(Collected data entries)
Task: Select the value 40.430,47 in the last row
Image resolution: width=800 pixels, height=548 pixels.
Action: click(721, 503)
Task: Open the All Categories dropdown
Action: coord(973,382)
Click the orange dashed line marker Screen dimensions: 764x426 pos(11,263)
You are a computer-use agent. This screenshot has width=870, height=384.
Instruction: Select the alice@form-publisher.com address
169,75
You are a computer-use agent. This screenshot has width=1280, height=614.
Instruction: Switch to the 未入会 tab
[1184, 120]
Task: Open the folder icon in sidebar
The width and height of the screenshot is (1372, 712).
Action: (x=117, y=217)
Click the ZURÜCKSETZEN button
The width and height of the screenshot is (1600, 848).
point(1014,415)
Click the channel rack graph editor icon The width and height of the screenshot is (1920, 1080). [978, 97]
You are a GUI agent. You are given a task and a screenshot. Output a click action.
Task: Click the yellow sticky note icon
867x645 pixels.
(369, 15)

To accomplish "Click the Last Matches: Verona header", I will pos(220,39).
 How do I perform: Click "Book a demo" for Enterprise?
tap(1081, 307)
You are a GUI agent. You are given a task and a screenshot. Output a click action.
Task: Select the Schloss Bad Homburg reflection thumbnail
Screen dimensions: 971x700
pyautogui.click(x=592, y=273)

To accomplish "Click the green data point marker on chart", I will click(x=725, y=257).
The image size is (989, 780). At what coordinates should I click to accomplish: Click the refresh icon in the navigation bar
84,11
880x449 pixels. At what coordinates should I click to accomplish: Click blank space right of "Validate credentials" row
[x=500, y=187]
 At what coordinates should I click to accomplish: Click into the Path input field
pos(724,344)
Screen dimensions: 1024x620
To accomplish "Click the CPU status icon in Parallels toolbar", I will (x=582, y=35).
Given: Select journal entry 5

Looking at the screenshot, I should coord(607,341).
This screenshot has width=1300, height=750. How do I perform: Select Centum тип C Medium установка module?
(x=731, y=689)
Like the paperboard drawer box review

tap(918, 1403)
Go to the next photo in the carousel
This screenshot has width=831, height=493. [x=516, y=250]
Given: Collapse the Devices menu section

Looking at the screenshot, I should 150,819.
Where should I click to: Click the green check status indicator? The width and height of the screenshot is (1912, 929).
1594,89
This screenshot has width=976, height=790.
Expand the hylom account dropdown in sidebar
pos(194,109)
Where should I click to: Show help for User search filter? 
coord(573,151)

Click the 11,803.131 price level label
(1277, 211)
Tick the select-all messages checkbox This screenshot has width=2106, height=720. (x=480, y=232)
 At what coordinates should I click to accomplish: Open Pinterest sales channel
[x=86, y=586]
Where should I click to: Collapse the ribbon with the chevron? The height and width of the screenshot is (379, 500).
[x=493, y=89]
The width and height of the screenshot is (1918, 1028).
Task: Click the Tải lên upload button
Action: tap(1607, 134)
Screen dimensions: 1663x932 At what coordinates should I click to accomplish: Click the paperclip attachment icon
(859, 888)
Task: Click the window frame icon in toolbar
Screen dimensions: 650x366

Exercise description: Transcribe nothing except the lines from the one with "Screen dimensions: 1663x932" through the end of the data above, each exactly as it appears.

Output for this exercise:
Screen dimensions: 1663x932 At what coordinates should I click to accomplish: Click the paperclip attachment icon
(859, 888)
Task: Click the window frame icon in toolbar
Screen dimensions: 650x366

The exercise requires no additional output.